More recently, scientists discovered something even stranger. It’s called dark energy, and it’s causing the universe to expand at an ever-accelerating speed. Making up 70 percent of the universe, dark energy also may be hiding in a yet undiscovered dimension.

Although quarks, dark matter and dark energy seem confusing, physicists believe they have a way to pull them all together in a simple formulation that will make the universe understandable. That’s where superstrings come in. The final indivisible building block of all known and unknown matter in the universe as well as all the forces, including gravity and dark energy, may be strings.

There is only one kind of string–created in the Big Bang–but it can take different shapes such as loops, ovals, spirals and lines. The shapes they take represent the extra dimensions they occupy that we haven’t been able to see so far because they are so small.
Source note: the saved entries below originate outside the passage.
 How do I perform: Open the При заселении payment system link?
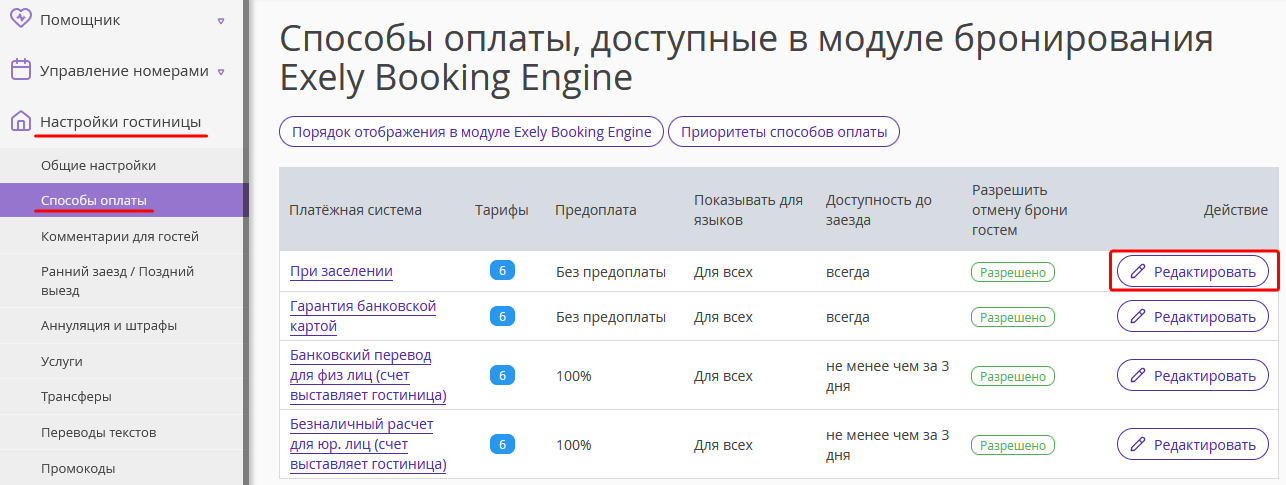(x=341, y=271)
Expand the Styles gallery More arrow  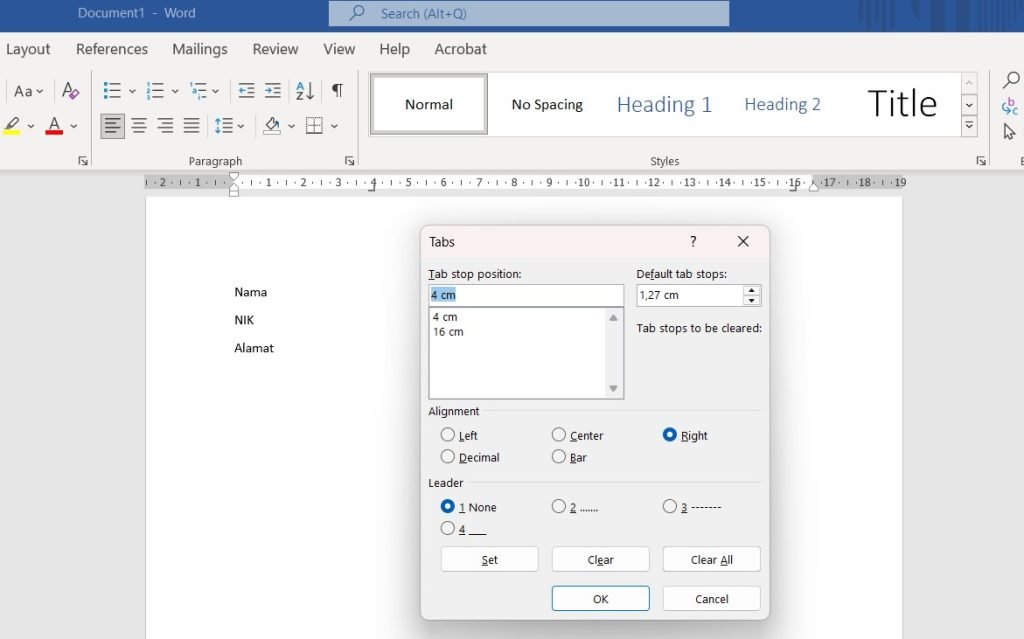point(968,126)
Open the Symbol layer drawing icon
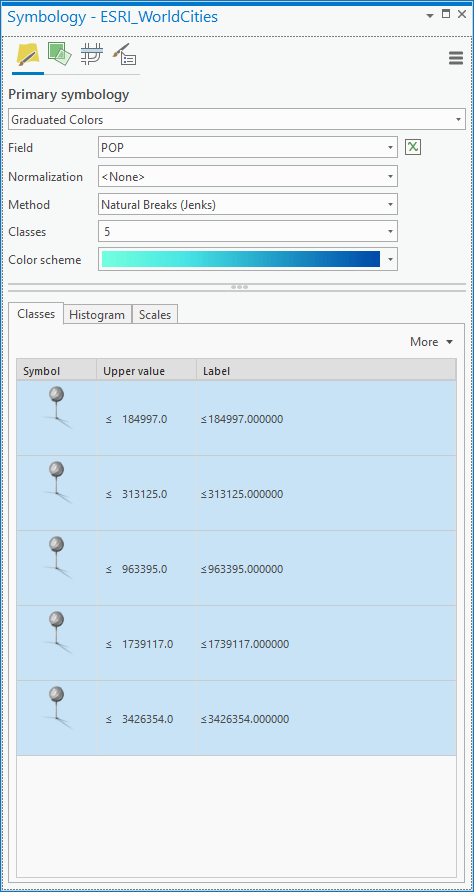Viewport: 474px width, 892px height. coord(92,55)
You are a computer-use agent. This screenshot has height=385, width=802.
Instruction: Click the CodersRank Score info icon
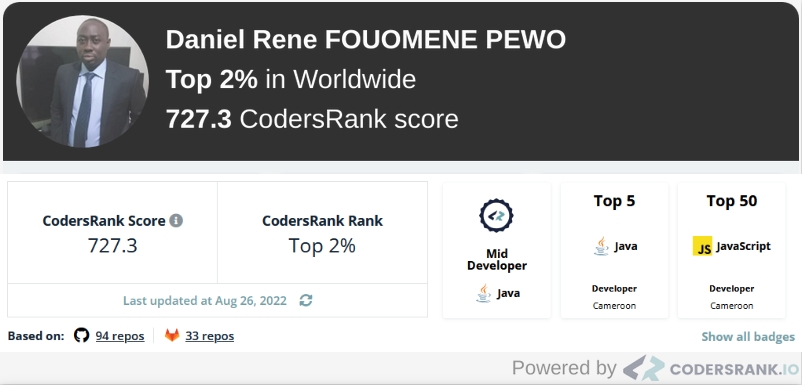(x=176, y=221)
But they fill space.

Just as a violin string can produce many different tones depending on where it is plucked, a string, depending on its shape, can produce a symphony of different notes, which are the elementary particles and forces of nature. In one shape, the string becomes a quark; another way and it’s an electron; still another way and it’s a graviton, the still-undiscovered gravity-carrying particle.

“Each harmonic of the string corresponds to a different particle, so you can unify all the particles as different modes of the same string,” said David Gross, director of the Kavli Institute for Theoretical Physics at the University of California, Santa Barbara. “That was one of the miracles of string theory right from the beginning, that it could explain all the particles and forces we see as vibrations of the same object. So, instead of having dozens of particles, you have one string.
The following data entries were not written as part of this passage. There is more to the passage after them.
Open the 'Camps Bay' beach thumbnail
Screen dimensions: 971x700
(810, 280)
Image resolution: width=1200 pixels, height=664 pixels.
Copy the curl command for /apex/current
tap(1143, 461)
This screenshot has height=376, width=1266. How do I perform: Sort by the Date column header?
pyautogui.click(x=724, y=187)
“We don’t know whether it really works yet. But it has this wonderful feature of unifying everything.”

Once released in uncountable numbers by the Big Bang, they could take different shapes and vibrate in different ways to produce a richly divergent universe. It’s as if the strings created in the Big Bang were used to build a grand mansion, which we think of as the universe. At first the mansion is brightly lighted, everything is visible. But as the universe expands and cools, things start to disappear from view, as though someone turned off the lights in some of the rooms.

The things in the dark rooms are still there, but we can’t see them. They are invisible to us because they don’t emit light, X-rays or any of the other wavelengths we can detect. But we know the objects in the dark rooms are there because we bump into them, like dark matter and dark energy.

They are the extra dimensions. Called membranes, they may be very big, possibly infinite in size, and they could be where most of the particles that convey gravity are hidden.

That’s why it’s so important to find out if gravitons created in the Tevatron are vanishing into an extra dimension. It could explain why gravity is so weak compared to the other forces: Perhaps most of the gravitons reside in an extra-dimensional membrane and we only feel a small part of their pull.

“I’ve been thinking about this for 15 years,” says Harvard theoretical physicist Lisa Randall, a leading membrane theorist. “The fact that there could be extra dimensions and [membranes] really does open up new doors, new ways of thinking about things. What’s different now is that we’re seeing that maybe these extra dimensions could have some impact on the things we actually see.”